The revamped centre became operational over several weekends last month, taking over support and service for both business customers and consumers.
There were no interruptions to the carrier or its customers during the transition, according to the telco.
The consolidated centre replaces five separate network operations centre (NOC) groups within Optus, and represents a single shared services approach. The NOCs had operated with 500 staff, but their amalgamation and a re-classification of business units meant the streamlined centre will serve customers with around 300 staff.
"We have lost heads," said Kevin Saunders, general manager, network management, Optus. "We've trimmed at the edges and have a much different operational structure."
However an Optus spokesperson said staff had only been moved within Optus during the project and there had not been any redundancies. She declined to specify the business unit they had moved to.
Staff at the centre will monitor the operation of Optus' business, consumer, core and mobile networks in a bid to centralise resources and lines of communication. A separate centre is responsible for Optus' wholesale and satellite network.
"[With the consolidated centre], we'll be able to identify more easily the customers that are impacted and react to that, and [provide] real-time management of dynamic service level agreements," said Dan Whitehead, general manager, network assurance systems for Optus.
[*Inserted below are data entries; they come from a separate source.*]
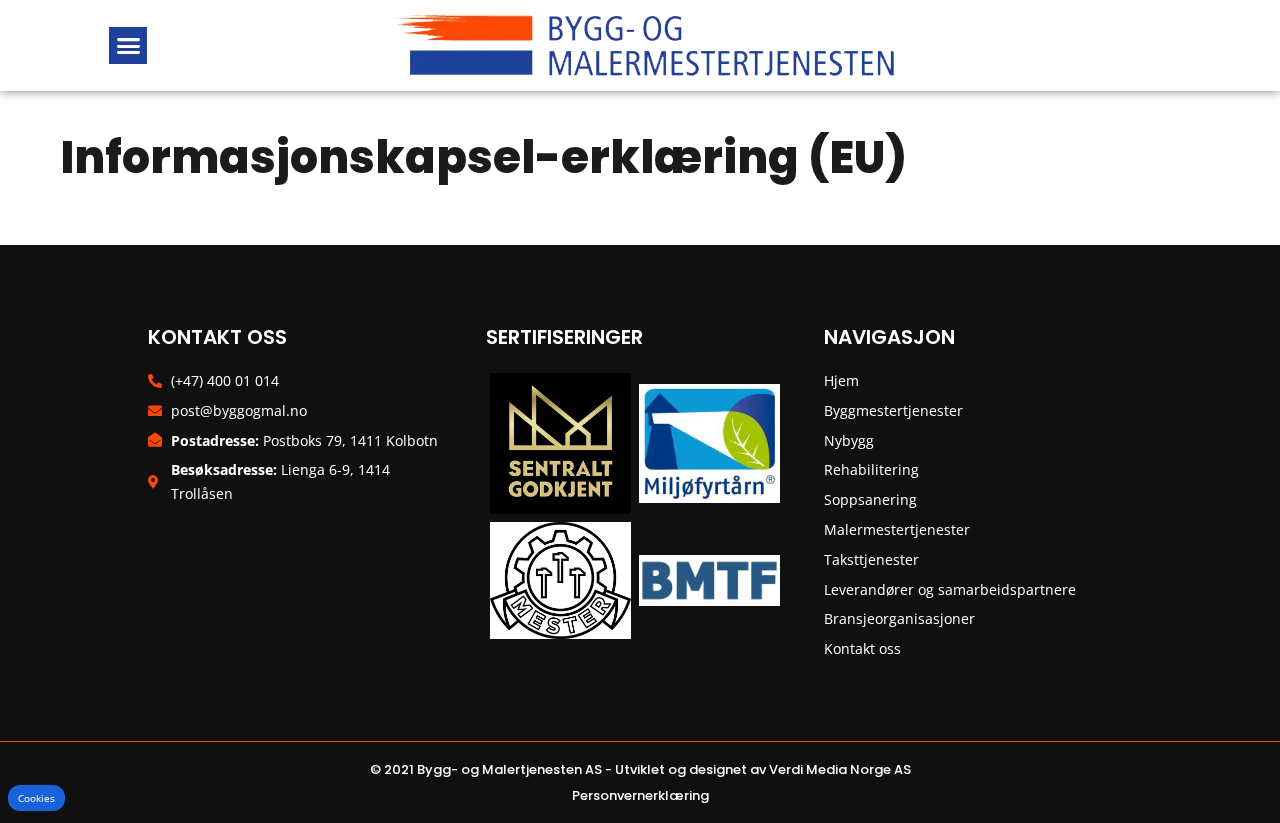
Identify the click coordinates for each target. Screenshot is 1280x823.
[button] (128, 46)
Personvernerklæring (640, 795)
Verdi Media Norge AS (840, 769)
"It's about giving the business the opportunity not to set generic service level agreements, but focused ones," he said.
As part of improving service levels, Optus will go to tender this year for service level agreement management.
The consolidated centre also gives Optus a dedicated backup centre for disaster recovery, according to Whitehead.
In addition, the centre would provide further opportunities for Optus to converge the management of its technology and telecommunications services.
According to Saunders, the different NOC groups for Optus' business, consumer, core and mobile networks had not grown to be an ideal structure: "In the early days of Optus, everybody was empowered to make a decision, everybody was out building a system, everybody was out putting network in," he said. "Consequently, we built a huge legacy IT base."
Saunders explained that the mobile network centre relied on packet management while some transmission paths were managed by a different centre and local switches were managed by yet another centre.
"We had people doing similar things in different centres," he said, adding that the main way for staff to communicate on such issues was to "rack up the phone bill".
"[There were also] a lot of customised scripts across the whole network, none of them were managed locally," he said.
As such, complex faults were often passed between NOCs several times before service could be resolved, according to Saunders.
"So you had things happening in one part of the network, and another group would be managing on the edge of that, and would be impacted by it."
The disparate NOCs had been the largest cost to Optus, according to Saunders, but the opportunity had presented itself to integrate.
"There was a growing convergence of platforms and technologies, and also...the different lines of business, although delivering different products, were relying on the same technology to deliver those different products."
Under the new centre model, more Optus customer field services staff would move into network surveillance roles, according to Saunders.
This would make service assurance more proactive, rather than reactive and help them manage the network more effectively and focus on services, he said.
"We still need to manage the network, but it will be a much smaller piece than it is today. We want change the paradigm for service," he added.